Con la legge 160/2019, pure nel 2020 sono state considerate delle categorie di lavoratori portatrici di attività gravose: possono accedere alla pensione con almeno 63 anni di età e 36 anni di contributi, oppure, se più favorevole, raggiungendo 41 anni di contributi a prescindere dall’età anagrafica a condizione, però, di vantare almeno 12 mesi di lavoro effettivo prima del 19esimo anno di età.
Dal 1° gennaio 2018 il requisito contributivo per l’Ape social (36 anni) può, inoltre, essere ridotto per le donne di un anno per ogni figlio entro però un massimo di due anni.
Ed in questi casi, il taglio all’assegno pensionistico è di appena qualche decina di euro.
Nel settore formativo-scolastico, gli unici lavori gravosi sono quelli svolti dagli educatori degli asili nido e dai maestri della scuola dell’infanzia.
La lista dei lavori gravosi, inoltre, comprende gli operatori ecologici ed altri raccoglitori e separatori di rifiuti; operai dell’industria estrattiva, dell’edilizia e della manutenzione degli edifici; conduttori di gru o di macchinari mobili per la perforazione nelle costruzioni; conciatori di pelli e di pellicce; conduttori di convogli ferroviari e personale viaggiante; conduttori di mezzi pesanti e camion; personale delle professioni sanitarie infermieristiche ed ostetriche ospedaliere con lavoro organizzato in turni; addetti all’assistenza personale di persone in condizioni di non autosufficienza; facchini, addetti allo spostamento merci ed assimilati; personale non qualificato addetto ai servizi di pulizia; operai dell’agricoltura, della zootecnia e della pesca; pescatori della pesca costiera, in acque interne, in alto mare, dipendenti o soci di cooperative; lavoratori del settore siderurgico di prima e seconda fusione e lavoratori del vetro addetti a lavori ad alte temperature non già ricompresi nella normativa del d. lgs.67/2011; marittimi imbarcati a bordo e personale viaggiante dei trasporti marini e in acque interne”.
Sempre l’istituto di previdenza ha fatto sapere che “per il personale della scuola e Afam (alta formazione artistica e musicale) il trattamento pensionistico anticipato non può avere decorrenza anteriore, rispettivamente, al 1° settembre e al 1° novembre dell’anno di maturazione dei requisiti per cui in caso di ritardi il differimento della decorrenza della pensione è al 1° settembre e al 1° novembre dell’anno successivo”.
Nei mesi scorsi, il dottor Vittorio Lodolo D’Oria, medico specialista esperto in malattie professionali degli insegnanti, aveva denunciato come l’anzianità di servizio comporti “un aumento progressivo dell’altissima usura psicofisica del docente quale principale esponente delle cosiddette helping profession“.
“Di recente – ha detto il medico – è stato riconosciuto psicofisicamente usurante (leggere gravoso ndr) l’insegnamento alla Scuola dell’Infanzia mentre gli studi a disposizione ci confermano che l’usura psicofisica è identica in tutti i livelli d’insegnamento”.
Il problema è che ci si è fermati ai maestri che operano con i bambini fino a 6 anni.
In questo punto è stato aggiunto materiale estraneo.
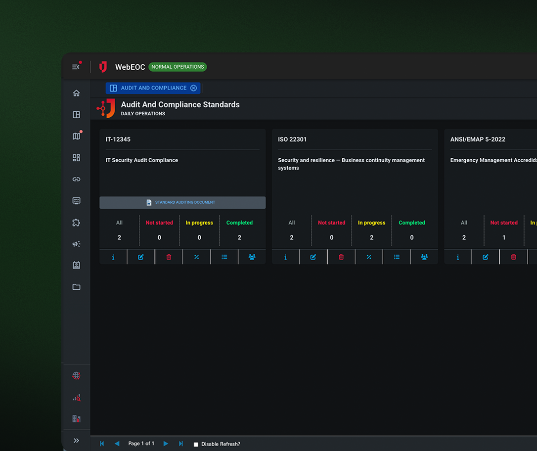537x451 pixels.
Task: Toggle the top-left menu collapse button
Action: click(76, 67)
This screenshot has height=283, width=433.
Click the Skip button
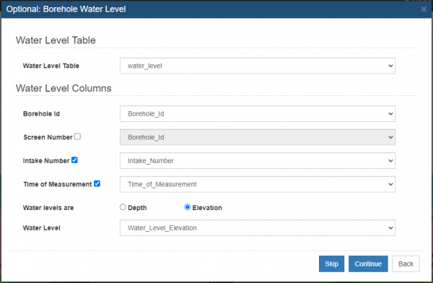331,264
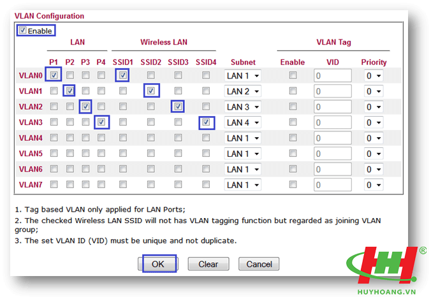Click the VID field for VLAN3
Screen dimensions: 431x299
click(332, 122)
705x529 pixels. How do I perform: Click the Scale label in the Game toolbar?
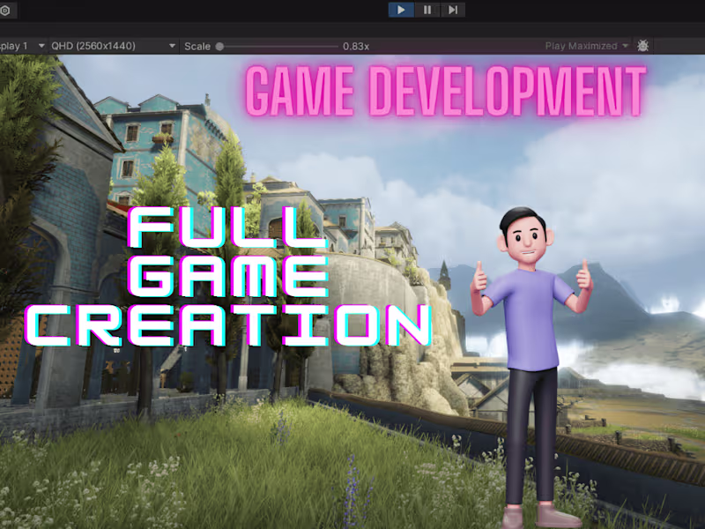pyautogui.click(x=196, y=46)
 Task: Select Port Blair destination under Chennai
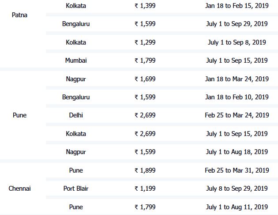pos(76,189)
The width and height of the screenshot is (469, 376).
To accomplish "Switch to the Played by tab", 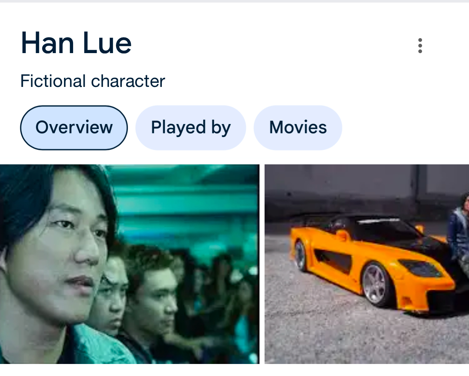I will point(191,128).
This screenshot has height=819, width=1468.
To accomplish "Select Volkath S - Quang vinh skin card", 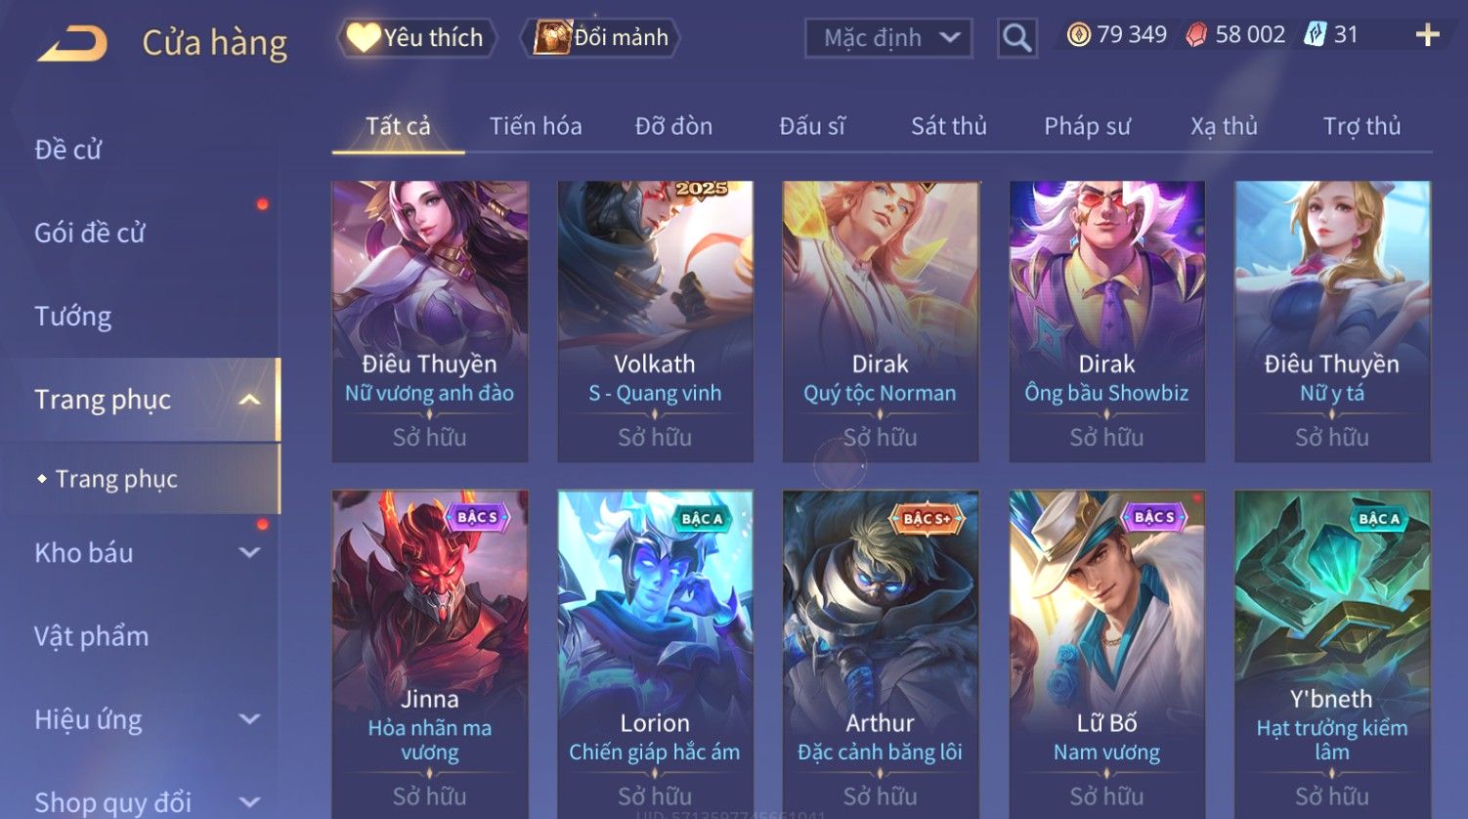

Secondo Lodolo d’Oria, “se si è compiuto un passo corretto verso le maestre delle “materne”, si è perpetuato un torto nei confronti di tutti gli altri docenti. Nel giro di 20 anni (1992-2012) siamo passati dalle insostenibili baby-pensioni agli intollerabili 67 anni della Monti-Fornero: il tutto – si badi bene – senza un solo controllo della salute della categoria professionale che oggi cade a pezzi”.
Per l’esperto di patologie derivanti da burnout, rischi psicosociali, stress lavoro correlato, “restare in cattedra oltre i 60 anni, alle condizioni odierne, appare davvero poco compatibile con l’attuale condizione di salute dei docenti, con gli insegnanti più anziani d’Europa e con un corpo docente femminile all’83%. Prorogare un simile sistema di maestre-nonne equivale a calpestare l’art.28 del negletto DL 81/08 che esige la tutela della salute del lavoratore”.